◆ What you have to do: For the records below, copy exactly the span that begins at the line containing "Task: Choose users" and stops after the line containing "Given: Close the", minus any pictures.

──────── Information supplied ────────

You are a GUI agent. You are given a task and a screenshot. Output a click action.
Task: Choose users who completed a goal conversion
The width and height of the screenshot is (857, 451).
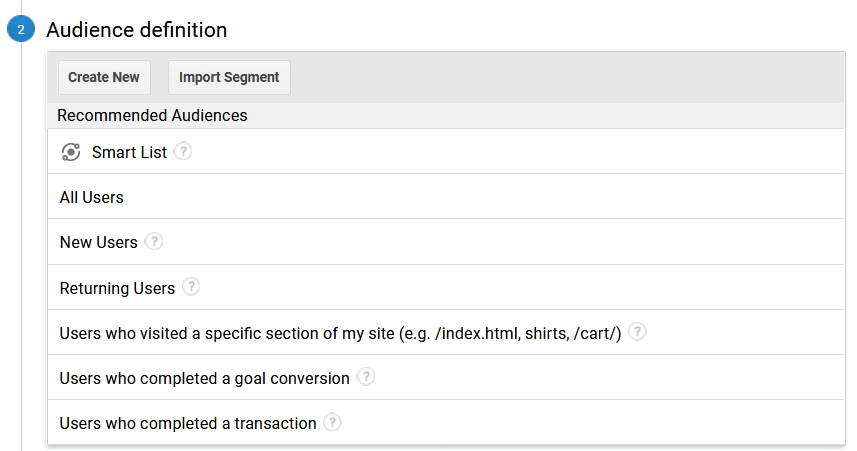pyautogui.click(x=446, y=377)
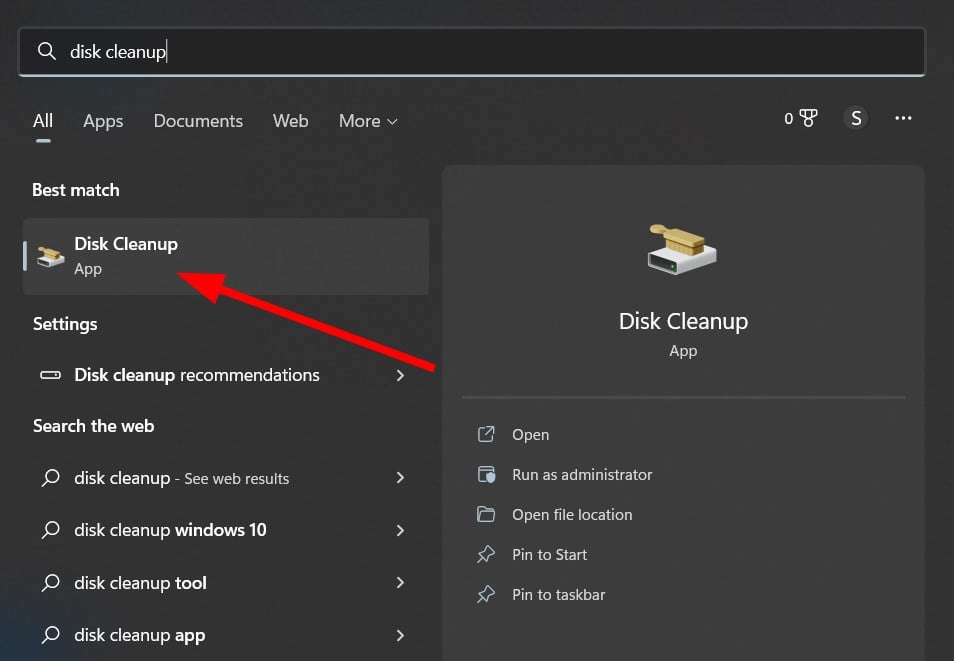The width and height of the screenshot is (954, 661).
Task: Choose Pin to taskbar
Action: [558, 595]
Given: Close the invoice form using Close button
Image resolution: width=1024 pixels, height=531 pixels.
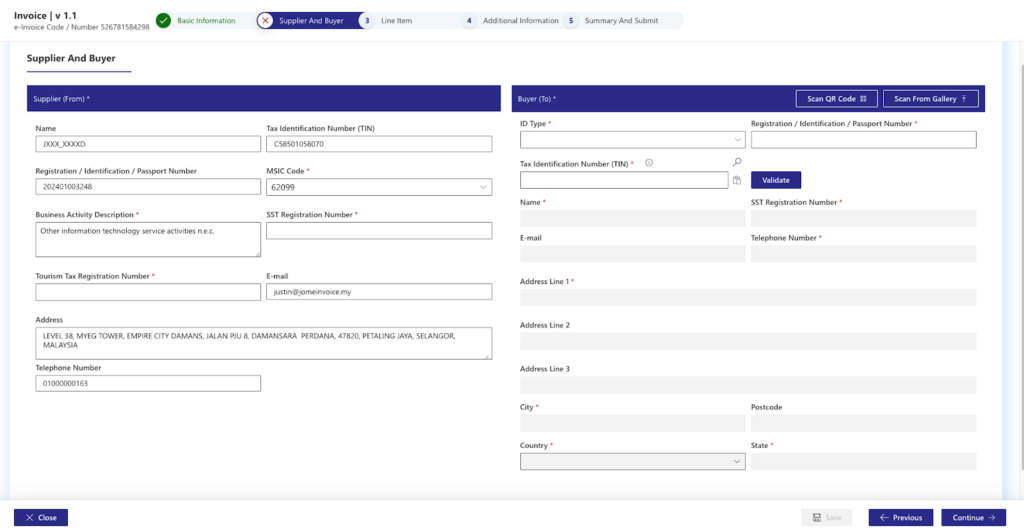Looking at the screenshot, I should pyautogui.click(x=41, y=518).
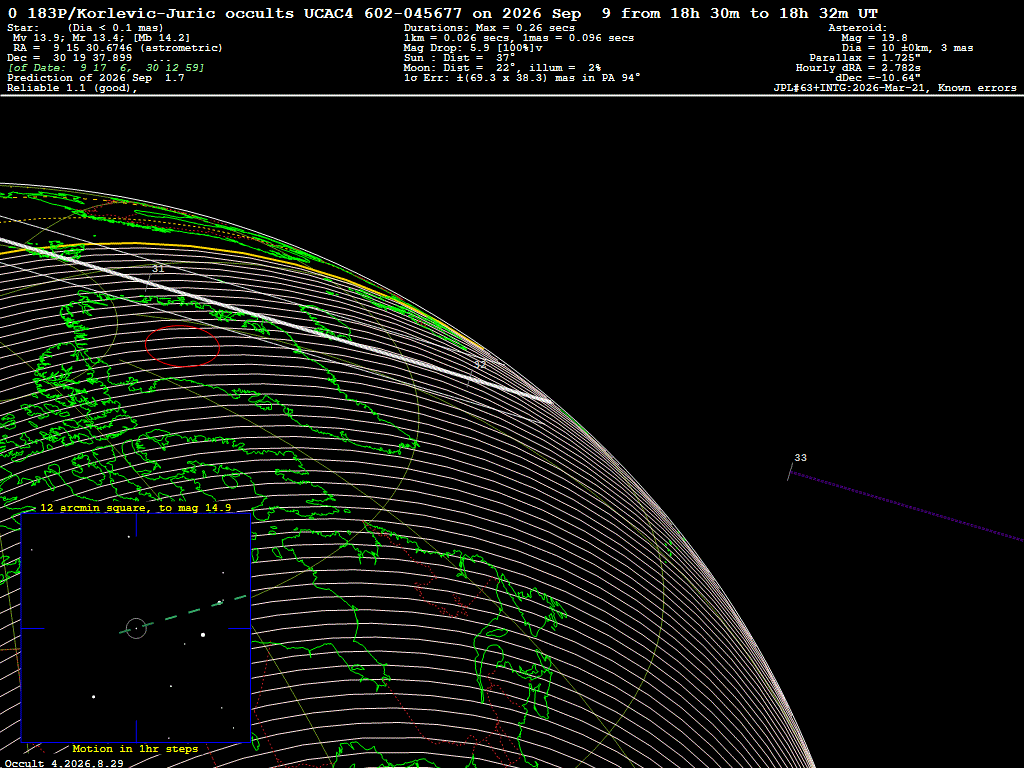The height and width of the screenshot is (768, 1024).
Task: Click the green 'of Date' coordinates line
Action: tap(106, 68)
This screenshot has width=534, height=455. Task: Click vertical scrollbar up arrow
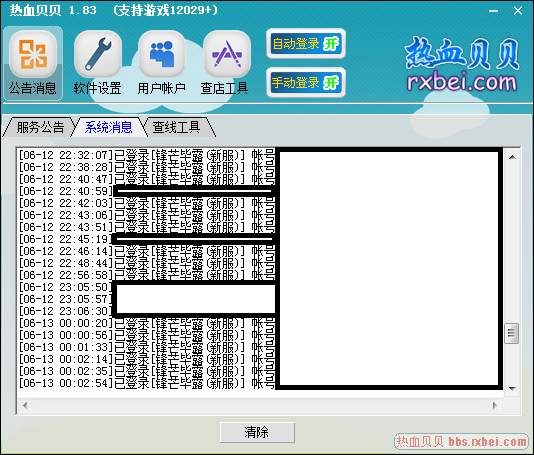512,157
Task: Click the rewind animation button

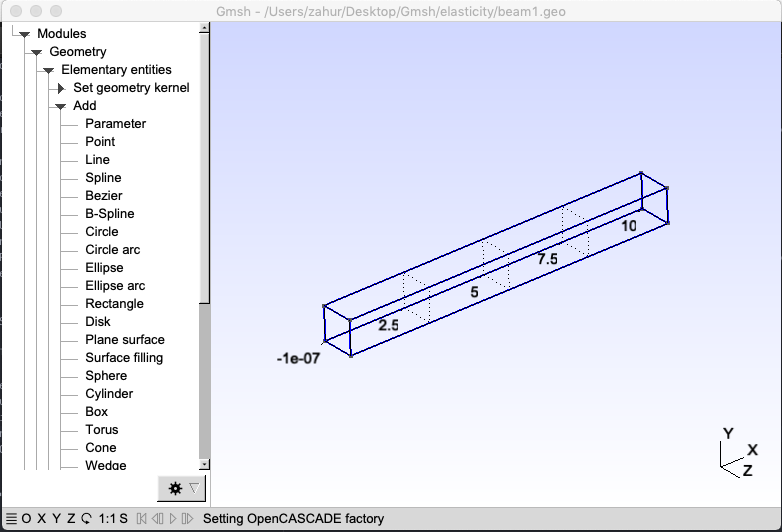Action: point(142,519)
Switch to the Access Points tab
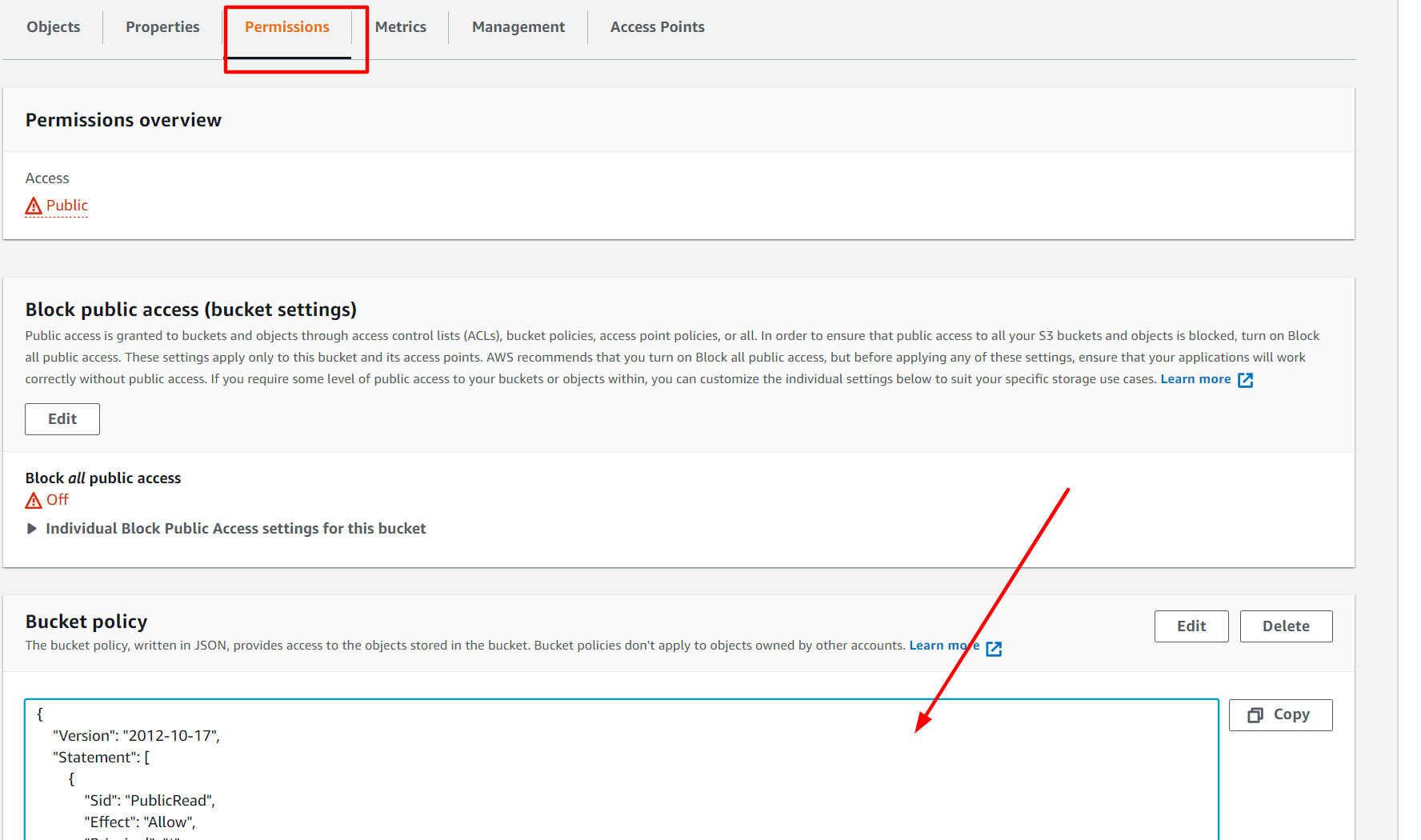The height and width of the screenshot is (840, 1421). pyautogui.click(x=657, y=27)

────────

◆ Answer to the problem:
Task: Choose users who completed a goal conversion
The width and height of the screenshot is (857, 451).
pyautogui.click(x=446, y=377)
The width and height of the screenshot is (954, 661).
Task: Choose Pin to taskbar
Action: [558, 595]
Given: Close the invoice form using Close button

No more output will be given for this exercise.